PROJET POUR LE CONTRAT D'ACHAT

Vendre mon musée ? Oui. Est-ce possible ? Ma marque ne risque-t-elle pas d'en être ternie ? Ne redeviendrai-je pas un vendeur comme au temps où j'agrippais le client dans la rue Haute de Bruxelles pour le compte d'une patron d'un magasin de costumes ? De cette manière, le musée redeviendrait un objet artistique abandonné à la spéculation comme tous les autres. Ce ne serait naturellement pas un vêtement qui, une fois vendu, pourrait devenir un bien d'utilisation courante, car le musée n'est pas utilisable. Je réfléchis. Ce musée ne peut être vendu qu'à une institution qui prenne toutes les garanties nécessaires pour éviter une spéculation. Sa mission et la mienne consistent à refouler toutes les idées de spéculation derrière les ultimes barrières d'un inconscient collectif. Le prix du musée ne peut être défini que par le prix réel des objets (traces, documents, livres, gravures) qui m'appartiennent, et la rétribution qui me revient devrait correspondre à celle du directeur d'un modeste musée.
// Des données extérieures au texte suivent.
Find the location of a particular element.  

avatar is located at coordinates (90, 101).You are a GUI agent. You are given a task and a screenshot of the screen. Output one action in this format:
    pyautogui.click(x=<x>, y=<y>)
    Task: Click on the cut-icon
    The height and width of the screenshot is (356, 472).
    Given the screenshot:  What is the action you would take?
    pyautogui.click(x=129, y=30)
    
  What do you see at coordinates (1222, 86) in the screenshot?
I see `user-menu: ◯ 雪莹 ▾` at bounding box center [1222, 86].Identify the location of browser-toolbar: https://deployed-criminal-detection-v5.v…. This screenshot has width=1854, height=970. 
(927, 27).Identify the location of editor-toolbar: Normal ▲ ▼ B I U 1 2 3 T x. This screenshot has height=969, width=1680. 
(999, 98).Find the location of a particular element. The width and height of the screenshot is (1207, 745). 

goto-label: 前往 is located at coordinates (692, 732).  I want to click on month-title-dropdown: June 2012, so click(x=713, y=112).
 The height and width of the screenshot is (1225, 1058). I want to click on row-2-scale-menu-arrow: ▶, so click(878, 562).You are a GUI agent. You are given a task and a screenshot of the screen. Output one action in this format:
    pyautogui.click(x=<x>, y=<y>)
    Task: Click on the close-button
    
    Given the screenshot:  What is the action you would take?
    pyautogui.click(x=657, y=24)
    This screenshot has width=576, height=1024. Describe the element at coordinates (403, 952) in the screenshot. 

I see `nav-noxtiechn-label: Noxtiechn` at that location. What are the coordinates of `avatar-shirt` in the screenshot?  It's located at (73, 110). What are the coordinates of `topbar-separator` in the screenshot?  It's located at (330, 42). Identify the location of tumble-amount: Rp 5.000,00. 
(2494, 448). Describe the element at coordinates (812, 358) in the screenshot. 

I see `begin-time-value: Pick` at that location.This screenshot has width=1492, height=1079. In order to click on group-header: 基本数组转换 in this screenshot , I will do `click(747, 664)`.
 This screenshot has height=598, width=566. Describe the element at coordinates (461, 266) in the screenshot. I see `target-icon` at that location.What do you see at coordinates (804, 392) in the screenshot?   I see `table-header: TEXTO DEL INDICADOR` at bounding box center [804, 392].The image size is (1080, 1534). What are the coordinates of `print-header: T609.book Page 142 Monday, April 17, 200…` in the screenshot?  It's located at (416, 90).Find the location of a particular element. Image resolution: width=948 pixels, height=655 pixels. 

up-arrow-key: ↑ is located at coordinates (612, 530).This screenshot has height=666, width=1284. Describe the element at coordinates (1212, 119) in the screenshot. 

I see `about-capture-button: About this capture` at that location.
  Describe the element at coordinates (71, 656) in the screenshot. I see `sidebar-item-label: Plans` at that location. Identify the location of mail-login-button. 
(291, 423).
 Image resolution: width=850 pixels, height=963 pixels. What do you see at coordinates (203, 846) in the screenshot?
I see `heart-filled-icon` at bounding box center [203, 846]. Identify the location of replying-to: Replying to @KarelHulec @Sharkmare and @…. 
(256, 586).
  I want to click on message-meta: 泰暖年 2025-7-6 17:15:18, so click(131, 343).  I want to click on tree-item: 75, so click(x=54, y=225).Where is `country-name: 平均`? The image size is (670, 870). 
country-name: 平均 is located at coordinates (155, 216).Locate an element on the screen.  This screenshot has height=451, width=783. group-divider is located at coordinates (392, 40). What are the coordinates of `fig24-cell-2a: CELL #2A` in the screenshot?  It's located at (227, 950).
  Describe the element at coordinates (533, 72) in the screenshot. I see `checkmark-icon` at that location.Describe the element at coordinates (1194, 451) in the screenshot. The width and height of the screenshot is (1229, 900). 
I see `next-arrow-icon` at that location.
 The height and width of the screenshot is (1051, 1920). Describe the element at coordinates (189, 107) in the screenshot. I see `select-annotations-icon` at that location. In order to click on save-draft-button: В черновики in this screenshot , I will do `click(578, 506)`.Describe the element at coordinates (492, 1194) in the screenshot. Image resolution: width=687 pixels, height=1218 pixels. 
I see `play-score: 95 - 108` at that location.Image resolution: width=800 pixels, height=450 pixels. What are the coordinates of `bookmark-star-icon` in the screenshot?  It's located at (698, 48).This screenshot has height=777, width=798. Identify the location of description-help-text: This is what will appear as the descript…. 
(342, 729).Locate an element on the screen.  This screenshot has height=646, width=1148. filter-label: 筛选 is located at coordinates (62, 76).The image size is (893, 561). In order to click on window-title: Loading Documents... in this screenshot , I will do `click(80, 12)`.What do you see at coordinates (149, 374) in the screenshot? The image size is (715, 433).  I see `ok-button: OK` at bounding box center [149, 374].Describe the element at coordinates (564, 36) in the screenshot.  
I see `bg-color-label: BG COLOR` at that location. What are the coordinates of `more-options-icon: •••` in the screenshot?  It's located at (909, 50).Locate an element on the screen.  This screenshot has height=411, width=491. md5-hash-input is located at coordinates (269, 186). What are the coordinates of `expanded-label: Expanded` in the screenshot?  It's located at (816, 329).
Rétribution unique ou salaire régulier ? Salaire ou rétribution ? Ça revient au même. À condition qu'on empêche tout enrichissement par la plus-value. Car il s'agit à cet égard de sauver mon désintéressement et celui de mes clients.

Marcel Broodthaers, "Projekt für den Kaufvertrag" in : Heute Kunst (Milan 1973), in Marcel Broodthaers par lui-même, Gand/Paris, Ludion/Flammarion, 1998, p. 94.